Влезает опять сибиряк. Без шапки:
– Отдайте шапку!.. Простите, дайте на завтра…
– Нет на завтра! На послезавтра!..
– Я завтра уезжаю…
– Я же сказал, на завтра нет билетов! Отойдите от кассы…
– Давайте шапку!.. Тьфу, давайте на завтра. На после, послезавтра… Щас вот деньги достану…
Просовывается рука женщины, вся в кольцах. Слышен голос:
– На завтра три билета на Годунова…
– Завтра – Плисецкая!.. Женщина, уберите руку. Сибиряк, где ваша рука?
– В шапке… Это… Деньги и в шапке!..
Слышны голоса из очереди:
– Сибиряк, катись отсюда! Вам все мало! Я из Узбекистана, и то стою…

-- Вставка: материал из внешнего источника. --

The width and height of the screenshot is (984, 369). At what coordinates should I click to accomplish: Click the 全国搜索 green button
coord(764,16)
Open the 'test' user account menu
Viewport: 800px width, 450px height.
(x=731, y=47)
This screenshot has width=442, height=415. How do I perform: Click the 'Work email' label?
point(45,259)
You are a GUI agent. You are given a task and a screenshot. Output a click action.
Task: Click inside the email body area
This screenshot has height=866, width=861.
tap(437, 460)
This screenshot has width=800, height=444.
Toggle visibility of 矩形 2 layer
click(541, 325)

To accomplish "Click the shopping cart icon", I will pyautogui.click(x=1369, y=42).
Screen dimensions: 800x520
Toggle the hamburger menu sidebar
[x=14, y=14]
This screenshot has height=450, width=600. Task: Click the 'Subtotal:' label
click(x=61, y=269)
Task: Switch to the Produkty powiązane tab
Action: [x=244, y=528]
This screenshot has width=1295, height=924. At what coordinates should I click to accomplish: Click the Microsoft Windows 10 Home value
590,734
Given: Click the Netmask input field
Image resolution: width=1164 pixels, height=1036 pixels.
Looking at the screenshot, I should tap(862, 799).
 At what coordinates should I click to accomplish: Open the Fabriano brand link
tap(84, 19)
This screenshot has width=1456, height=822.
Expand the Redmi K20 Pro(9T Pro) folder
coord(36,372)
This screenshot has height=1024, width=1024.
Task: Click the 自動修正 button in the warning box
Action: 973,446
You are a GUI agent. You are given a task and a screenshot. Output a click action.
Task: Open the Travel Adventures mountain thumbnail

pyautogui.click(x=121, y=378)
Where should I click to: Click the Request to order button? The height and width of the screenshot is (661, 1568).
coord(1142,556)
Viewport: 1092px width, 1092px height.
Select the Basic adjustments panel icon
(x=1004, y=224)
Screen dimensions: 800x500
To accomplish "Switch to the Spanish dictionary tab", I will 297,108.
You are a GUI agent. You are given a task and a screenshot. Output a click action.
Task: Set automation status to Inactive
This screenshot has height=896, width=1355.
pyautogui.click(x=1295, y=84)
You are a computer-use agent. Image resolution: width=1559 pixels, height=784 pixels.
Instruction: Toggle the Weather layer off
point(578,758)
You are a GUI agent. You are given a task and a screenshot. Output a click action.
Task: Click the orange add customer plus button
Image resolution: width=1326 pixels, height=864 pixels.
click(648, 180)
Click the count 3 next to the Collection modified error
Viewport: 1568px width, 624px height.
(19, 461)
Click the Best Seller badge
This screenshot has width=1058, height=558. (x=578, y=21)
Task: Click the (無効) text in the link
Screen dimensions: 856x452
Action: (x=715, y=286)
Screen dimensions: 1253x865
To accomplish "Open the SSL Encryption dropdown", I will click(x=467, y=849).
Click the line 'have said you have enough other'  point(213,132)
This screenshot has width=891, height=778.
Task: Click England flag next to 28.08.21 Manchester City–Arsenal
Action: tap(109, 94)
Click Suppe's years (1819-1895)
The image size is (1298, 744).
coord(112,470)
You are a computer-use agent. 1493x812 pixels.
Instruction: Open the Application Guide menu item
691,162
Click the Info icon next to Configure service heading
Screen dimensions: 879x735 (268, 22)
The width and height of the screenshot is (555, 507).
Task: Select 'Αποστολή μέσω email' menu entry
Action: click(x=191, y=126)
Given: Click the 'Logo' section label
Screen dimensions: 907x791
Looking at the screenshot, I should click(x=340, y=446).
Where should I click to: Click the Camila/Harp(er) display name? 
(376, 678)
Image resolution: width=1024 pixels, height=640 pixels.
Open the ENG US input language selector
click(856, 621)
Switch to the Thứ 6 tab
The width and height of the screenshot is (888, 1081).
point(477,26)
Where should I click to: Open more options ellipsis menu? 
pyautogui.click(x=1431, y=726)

У Гутмана как режиссера была какая-то своя манера, я бы даже сказал – интонация. Он строил свои картины каким-то особым, одному ему присущим – удивительным образом. Из глубины содержания каждого эпизода, монтажной фразы, из слияния изобразительного ряда, дикторского текста и музыки всплывала какая-то проникновенная человеческая интонация, эмоция, теплота. Казалось бы, привычное, известное он ухитрялся оборачивать к зрителю новой, неизвестной гранью.
Расскажу немного о следующем нашем совместном фильме – «38 минут в Италии». Работа очень и очень примечательная во многих отношениях.
Конечно, с Гутманом в Италии я не был. Тогда не практиковались выезды за границу членов съемочной группы. Выезжал только оператор, таща на себе и пленку, и съемочную, и даже осветительную аппаратуру. Валюты выдавали в обрез. Где уж тут нанимать носильщиков и подсобных рабочих! Всё на себе! Всё сам! Един – во всех мыслимых и немыслимых лицах и ипостасях.